Quando tudo parecia perdido, um outro grito rasgou a noite: um grito humano. Ele parecia vislumbrar outro homem, semelhante a ele na idade, cor de pele e altura, estripar e desmembrar aqueles lobisomens, ao mesmo tempo em que sentiu a pressão diminuir. Então, ele reagiu, brandindo habilmente a espada – embora não tão habilmente quanto o cavaleiro que viera em seu auxílio.
Enquanto terminava de lutar, o homem que fora atacado percebeu algo de familiar na forma de gritar e combater daquele que o ajudara.
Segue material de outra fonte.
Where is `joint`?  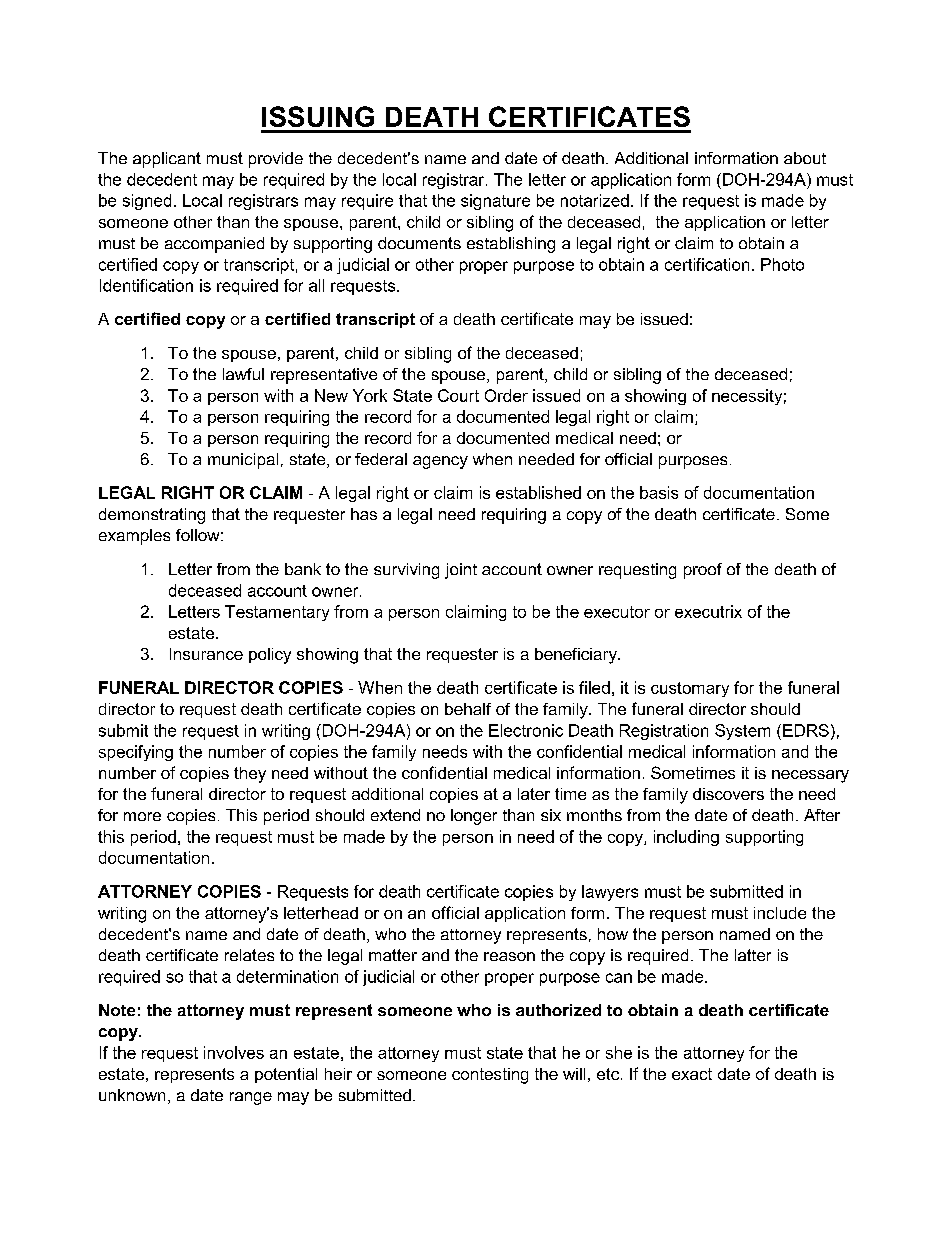
joint is located at coordinates (461, 571).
Este último usava roupas semelhantes às dele, mas suas extraordinárias habilidades de luta, bem como o físico e altura do mesmo, fizeram o primeiro montador, o shemita Djebal, reconhecer seu salvador, antes que, terminado o combate, a lua cheia iluminasse os olhos azuis do cimério Conan, líder dos zuagires.
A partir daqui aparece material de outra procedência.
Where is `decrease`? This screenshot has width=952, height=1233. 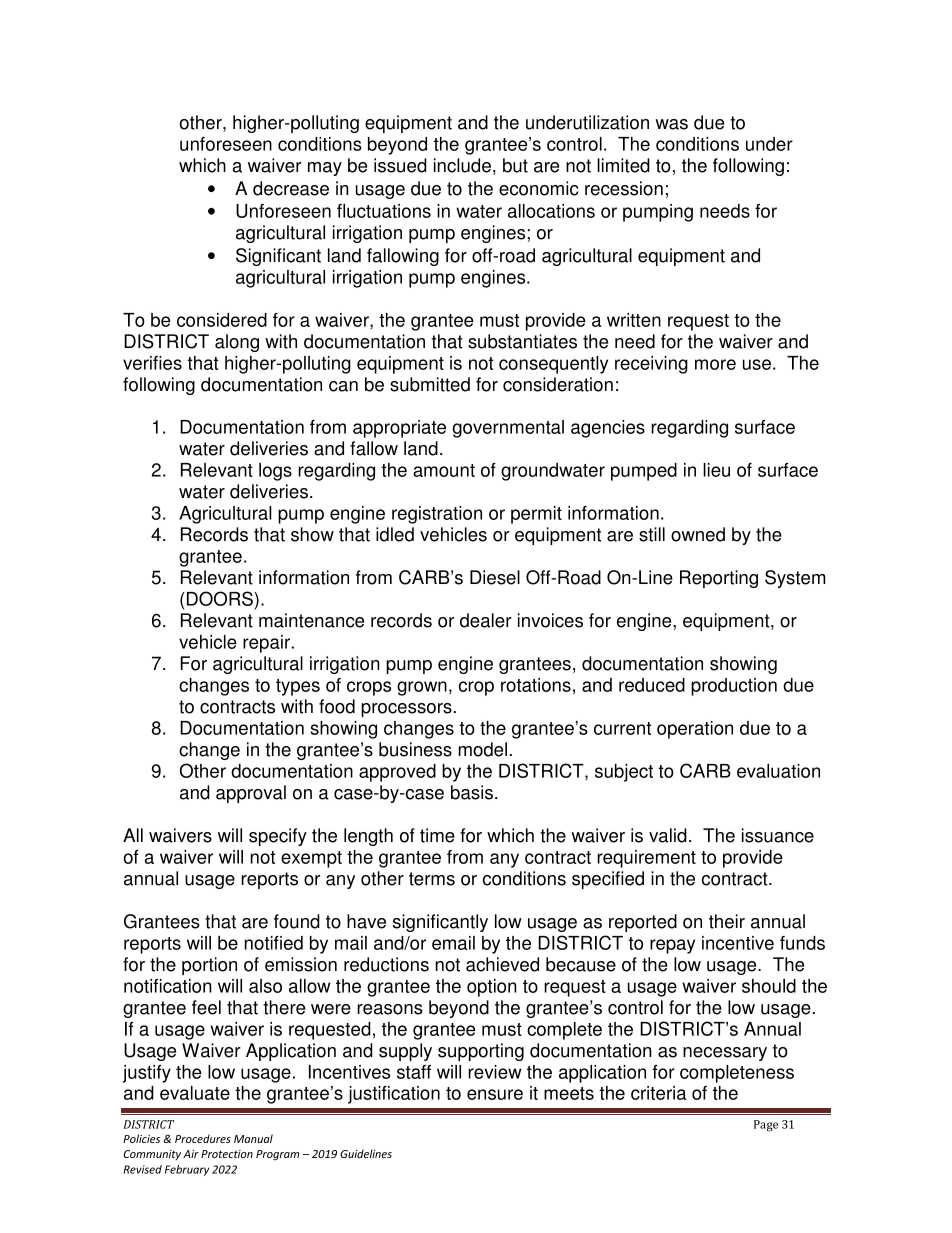
decrease is located at coordinates (291, 188).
Este último era um homem alto, de ombros poderosos e peito profundo, com um sólido pescoço musculoso e membros maciçamente musculosos. Estava vestido em algodão branco, como os homens do deserto a quem comandava, uma negra cota de malha lhe protegia o tronco e um turbante lhe cobria a negra cabeleira de corte reto; mas a grande espada ao seu lado lhe parecia mais natural que suas vestimentas zuagires. Sua testa era baixa e larga, e seus olhos de um azul vulcânico que ardia como se com algum fogo interno. Seu rosto moreno, cicatrizado e quase sinistro era o de um guerreiro, e sua roupa de algodão não conseguia esconder as linhas firmes e perigosas de seus membros.
Djebal, que estava ali como batedor, espantou-se ao perceber que seu líder esquecera até mesmo o próprio nome e a missão que impusera a si mesmo e a seus bandoleiros: unificar todas as tribos do deserto e bandos zuagires sob seu comando, para invadir a cidade de Akbitana, agora governada por um sinistro mago stígio, por nome Sobek.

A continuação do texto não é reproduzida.